Exercise: Lay out each line of the material below as a Markdown table with the columns "Row" and "Line," skipping blank lines and leaving out the pictures.

Given records:
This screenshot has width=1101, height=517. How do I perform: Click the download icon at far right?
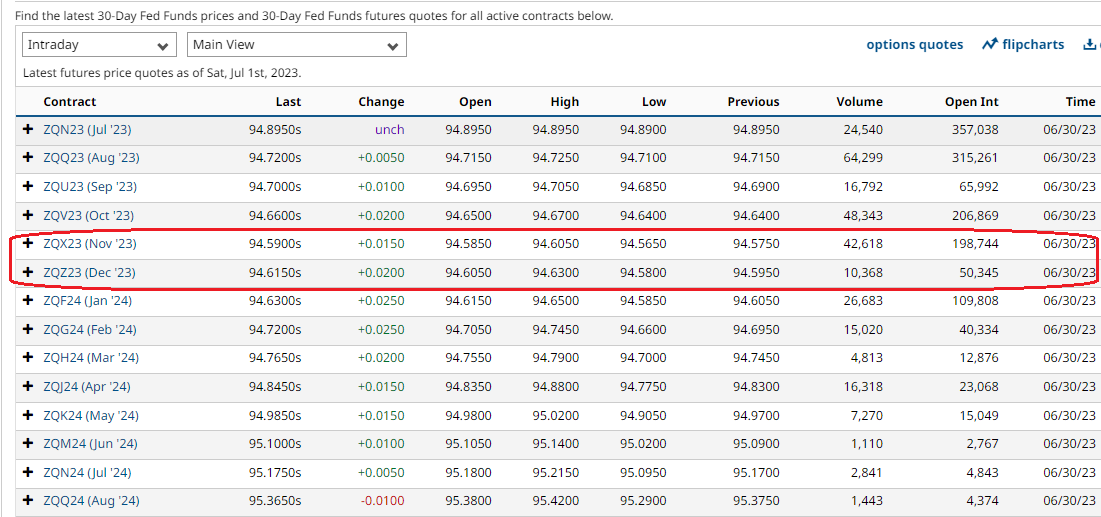pyautogui.click(x=1090, y=45)
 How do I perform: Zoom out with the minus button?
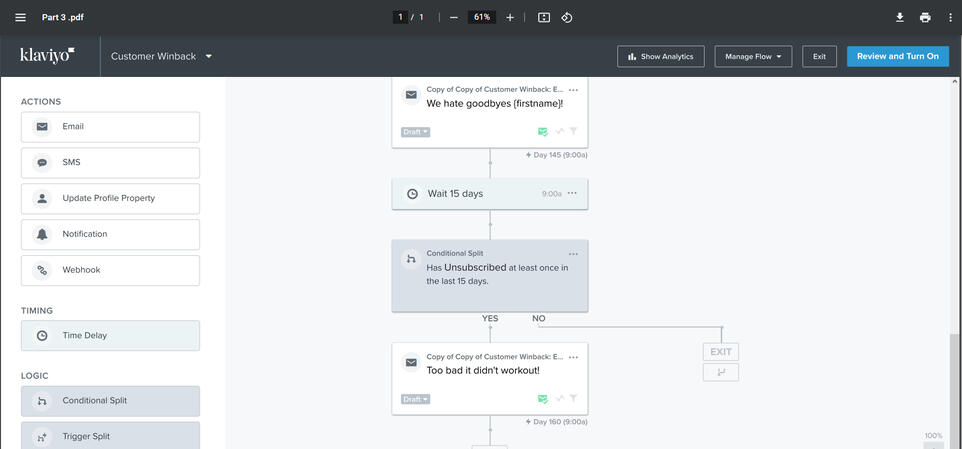click(x=454, y=17)
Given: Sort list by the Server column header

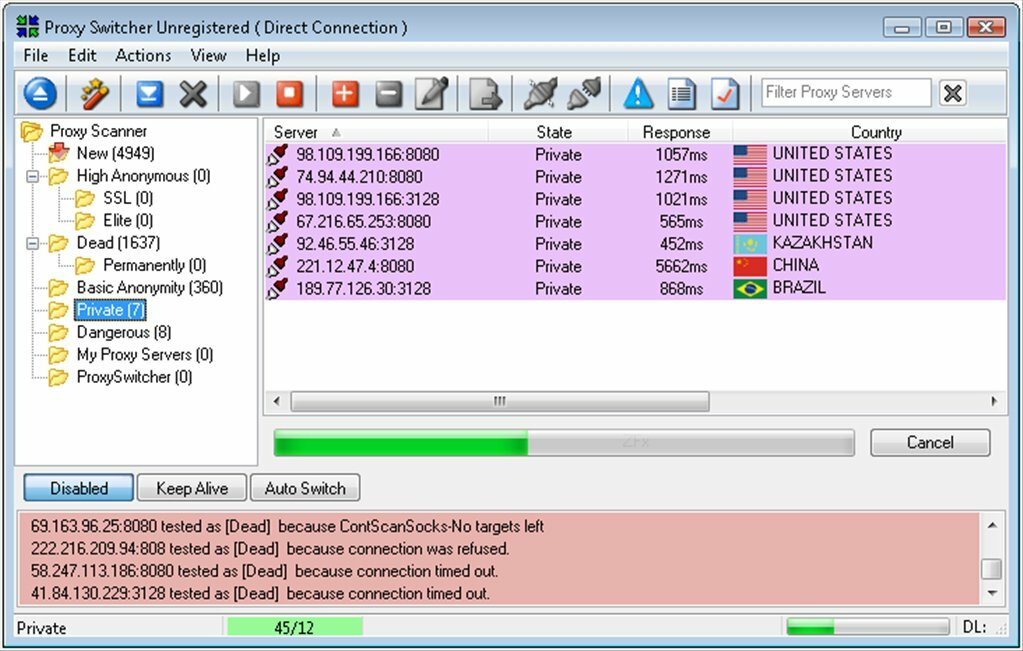Looking at the screenshot, I should [296, 132].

Finished task:
| Row | Line |
|---|---|
| 1 | This screenshot has width=1101, height=517. How do I perform: Click the download icon at far right? |
| 2 | pyautogui.click(x=1090, y=45) |
| 3 |  How do I perform: Zoom out with the minus button? |
| 4 | click(x=454, y=17) |
| 5 | Given: Sort list by the Server column header |
| 6 | Looking at the screenshot, I should [296, 132]. |